• _BRIEF_
Going line by line through the entries below, count those that contain "will". Give the number by itself.

------------------------------------

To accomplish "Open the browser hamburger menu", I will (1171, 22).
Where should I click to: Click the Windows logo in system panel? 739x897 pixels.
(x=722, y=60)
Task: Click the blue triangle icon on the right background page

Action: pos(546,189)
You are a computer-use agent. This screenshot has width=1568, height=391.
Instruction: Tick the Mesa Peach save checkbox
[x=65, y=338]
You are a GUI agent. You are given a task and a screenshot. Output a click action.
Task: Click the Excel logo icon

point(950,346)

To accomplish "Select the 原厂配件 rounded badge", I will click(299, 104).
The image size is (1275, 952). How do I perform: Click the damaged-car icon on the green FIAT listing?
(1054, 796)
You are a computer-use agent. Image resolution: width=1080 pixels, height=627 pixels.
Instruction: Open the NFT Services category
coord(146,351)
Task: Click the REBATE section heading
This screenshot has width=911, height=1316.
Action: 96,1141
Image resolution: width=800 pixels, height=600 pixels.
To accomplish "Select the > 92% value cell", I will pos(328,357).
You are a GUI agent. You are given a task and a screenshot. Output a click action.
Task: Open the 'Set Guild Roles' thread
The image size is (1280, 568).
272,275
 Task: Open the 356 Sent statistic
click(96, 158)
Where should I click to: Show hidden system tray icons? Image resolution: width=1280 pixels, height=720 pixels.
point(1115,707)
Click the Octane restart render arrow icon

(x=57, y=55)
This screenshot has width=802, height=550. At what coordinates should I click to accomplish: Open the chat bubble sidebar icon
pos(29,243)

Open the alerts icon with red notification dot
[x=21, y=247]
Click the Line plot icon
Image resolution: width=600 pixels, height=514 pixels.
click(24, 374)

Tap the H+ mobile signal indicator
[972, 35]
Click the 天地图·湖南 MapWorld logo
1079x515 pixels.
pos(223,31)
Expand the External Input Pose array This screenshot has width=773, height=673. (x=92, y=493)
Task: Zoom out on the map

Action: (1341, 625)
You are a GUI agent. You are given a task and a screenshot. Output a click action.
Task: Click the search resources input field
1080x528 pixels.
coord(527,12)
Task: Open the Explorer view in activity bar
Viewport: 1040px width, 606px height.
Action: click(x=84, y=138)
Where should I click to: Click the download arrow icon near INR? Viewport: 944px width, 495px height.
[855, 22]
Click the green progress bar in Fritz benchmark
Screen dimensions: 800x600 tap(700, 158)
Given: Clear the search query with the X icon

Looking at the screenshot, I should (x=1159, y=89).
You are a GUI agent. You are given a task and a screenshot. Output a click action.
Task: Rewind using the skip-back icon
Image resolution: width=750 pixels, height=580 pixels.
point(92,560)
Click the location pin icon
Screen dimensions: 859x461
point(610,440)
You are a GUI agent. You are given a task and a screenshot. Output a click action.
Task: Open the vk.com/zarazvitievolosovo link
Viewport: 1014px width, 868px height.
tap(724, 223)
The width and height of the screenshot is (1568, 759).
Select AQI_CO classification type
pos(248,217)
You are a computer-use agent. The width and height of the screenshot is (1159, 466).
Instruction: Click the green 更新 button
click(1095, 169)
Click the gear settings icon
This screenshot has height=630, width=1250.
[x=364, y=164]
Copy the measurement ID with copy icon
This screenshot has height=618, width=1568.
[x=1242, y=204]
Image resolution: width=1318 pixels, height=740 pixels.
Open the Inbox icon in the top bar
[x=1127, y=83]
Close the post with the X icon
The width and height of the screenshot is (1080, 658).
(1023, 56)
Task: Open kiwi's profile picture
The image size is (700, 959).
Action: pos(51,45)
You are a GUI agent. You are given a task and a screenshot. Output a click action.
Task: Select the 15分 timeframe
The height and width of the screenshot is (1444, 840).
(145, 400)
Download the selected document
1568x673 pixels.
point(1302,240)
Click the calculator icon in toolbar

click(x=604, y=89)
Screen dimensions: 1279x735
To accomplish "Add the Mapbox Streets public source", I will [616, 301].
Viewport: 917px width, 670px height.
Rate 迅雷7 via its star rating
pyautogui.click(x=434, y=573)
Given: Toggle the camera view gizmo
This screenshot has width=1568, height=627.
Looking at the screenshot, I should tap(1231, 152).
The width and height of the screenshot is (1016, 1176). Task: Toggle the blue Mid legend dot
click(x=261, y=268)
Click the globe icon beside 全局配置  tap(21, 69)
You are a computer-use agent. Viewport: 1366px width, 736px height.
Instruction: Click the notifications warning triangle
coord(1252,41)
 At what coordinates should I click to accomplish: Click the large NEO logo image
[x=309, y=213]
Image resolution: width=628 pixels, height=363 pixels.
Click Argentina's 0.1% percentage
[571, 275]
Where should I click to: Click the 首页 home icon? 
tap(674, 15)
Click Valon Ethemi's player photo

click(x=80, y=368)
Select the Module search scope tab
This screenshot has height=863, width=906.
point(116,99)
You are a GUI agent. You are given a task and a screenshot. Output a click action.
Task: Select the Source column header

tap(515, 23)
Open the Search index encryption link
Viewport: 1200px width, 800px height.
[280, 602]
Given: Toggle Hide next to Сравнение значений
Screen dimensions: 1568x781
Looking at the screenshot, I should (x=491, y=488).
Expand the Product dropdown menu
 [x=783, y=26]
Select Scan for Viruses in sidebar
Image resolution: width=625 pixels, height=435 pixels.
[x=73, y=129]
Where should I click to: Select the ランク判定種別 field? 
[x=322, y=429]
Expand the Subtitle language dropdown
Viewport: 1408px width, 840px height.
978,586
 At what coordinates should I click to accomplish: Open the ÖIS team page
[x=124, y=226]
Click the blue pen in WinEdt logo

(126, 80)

------------------------------------

• _ANSWER TO THIS PROBLEM_
4